When Can I Return To My Sport Or Activity? The goal of rehabilitation is to return you to your sport or activity as soon and as safely as possible. If you return too soon you may worsen your injury which could lead to permanent damage. Everyone recovers from an injury at a different rate. Return to your sport or activity will be determined by how soon your hip recovers not by how many days or weeks it has been since your injury has occurred. In general, the longer you have symptoms before you start treatment the longer it will take to safely return to your sport or activity. You may start playing sports when, starting from the top of the list and progressing to the end, each of the following is true:
- 1. You have full range of motion in the injured leg compared to the uninjured leg compared to the uninjured leg.
- 2. You have full strength of the injured leg compared to the uninjured leg.
- 3. You can jog straight ahead without pain of limping.
- 4. You can do 45-degree cuts first at half-speed then at full-speed.
- 5. You can do 20- yard figures-of-eight, first at half-speed, then at full-speed.
- 6. You can do 90-degree cuts, first at half speed, then at full speed.
- 7. You can do 10-yard figures of eight, first at half-speed, then at full-speed
- 8. You can jump on both legs without pain and you can jump on the injured led without pain.
How Can I Prevent A Hip Flexor Strain? Hip flexor strains are best prevented by warming up properly and doing stretching exercises before your activity.

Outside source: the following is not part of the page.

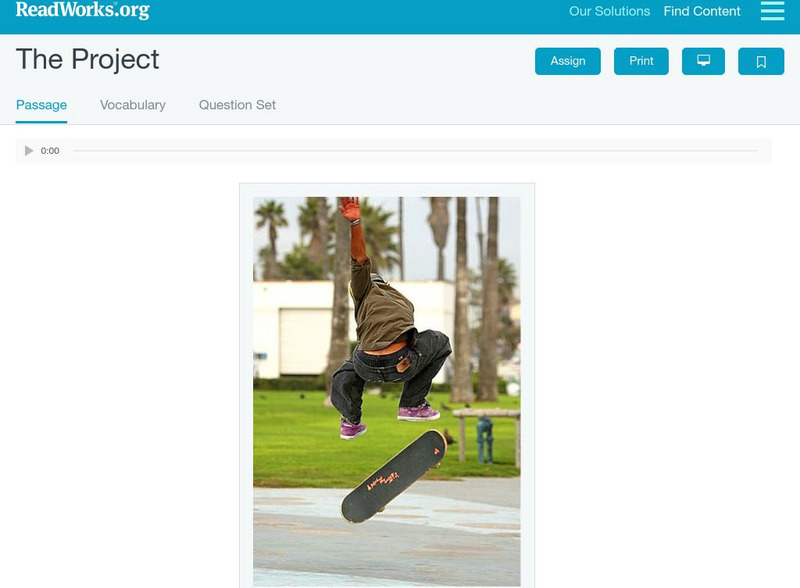Click the Print button
Image resolution: width=800 pixels, height=588 pixels.
(641, 61)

If you are a bicyclist make sure your seat is raised to the proper height.
Hip Flexor Strain Rehabilitation Exercises: You can begin stretching your hip muscles right away by doing exercises 1 and 2. Make sure you only feel mild discomfort when stretching and not a sharp pain. You may do exercises 3, 4 and 5 when the pain is gone.
1. Hip flexor stretch: Kneel on both knees and place your uninjured leg forward, with the foot resting flat on the floor. From this position, lean forward at the hip and attempt to press your pelvis down toward the floor while slightly arching your back until you feel a stretch at the front of your hip. Hold this position for 30 seconds. Repeat 3 times.

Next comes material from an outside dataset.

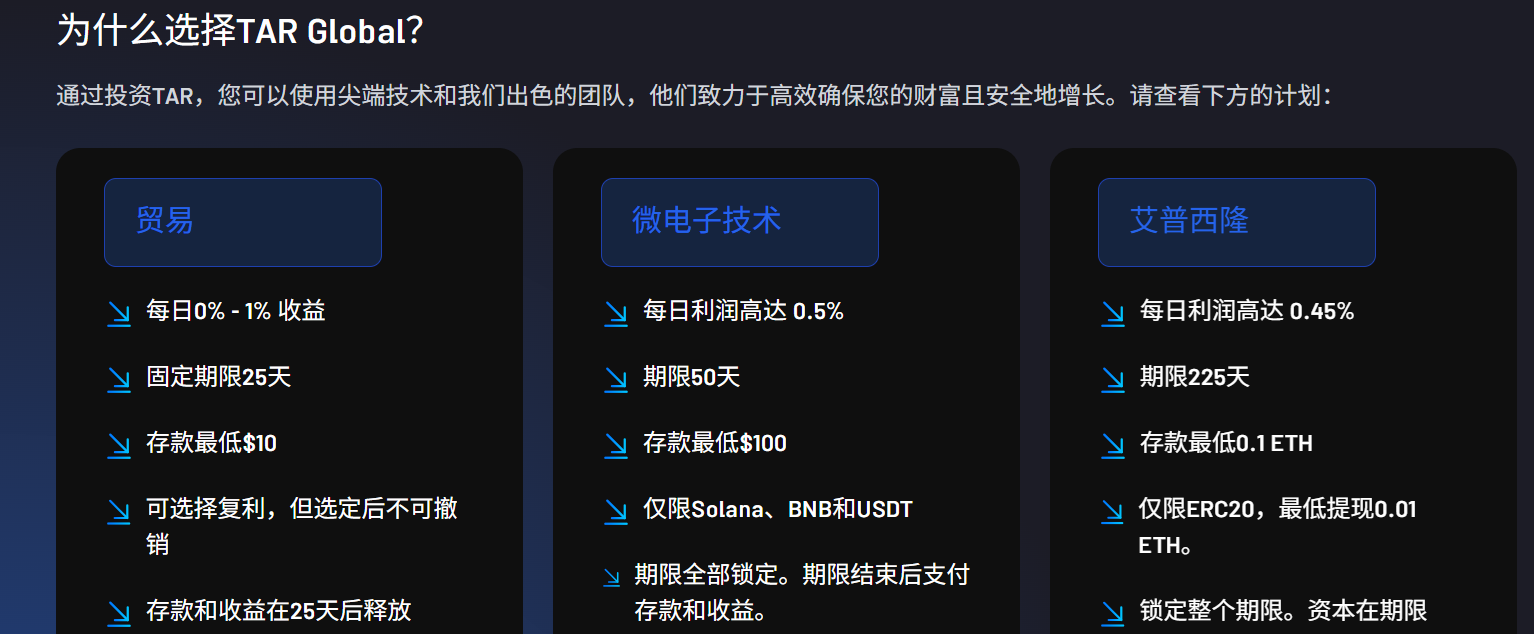The image size is (1534, 634).
Task: Click the arrow icon next to 每日利润高达 0.5%
Action: pos(616,314)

2. Quadriceps stretch: Stand and hold onto a table or a counter. With the hand on your uninjured side, grasp the top part of the ankle on your injured leg and pull your foot toward your buttock until you feel a stretch on the front of your thigh. Hold this position for 30 seconds. Repeat 3 times.
3. Heel Slide: Sit on a firm surface with your legs straight in front of you. Slowly slide the heel of your injured leg toward your buttocks by pulling your knee to your chest as you slide. Return to the starting position. Repeat this 20 times.
4. Straight leg raise: Lie on the floor your back and tighten up the top of the thigh muscles on your injured leg. Point your toes up toward the ceiling and lift your leg up off the floor about 10 inches. Keep your knee straight. Slowly lower your leg back down to the floor. Repeat 10 times. Do 3 sets of 10.
5. Resisted hip flexion: Stand facing away from a door. Tie a loop in one end of a Thera-Band and put it around your injured ankle. Tie a knot in the other end of the tubing and shut the knot in the door near the bottom. Tighten up the front of your thigh muscle and bring your leg forward, keeping your knee straight. Repeat 10 times. Do 3 sets of 10.
All material provided is designed for information purposes only and should not be used to replace the care of a health care professional. Do not rely on any of the information for diagnosis or treatment. It is recommended that you visit a qualified health care professional for individual and personal attention.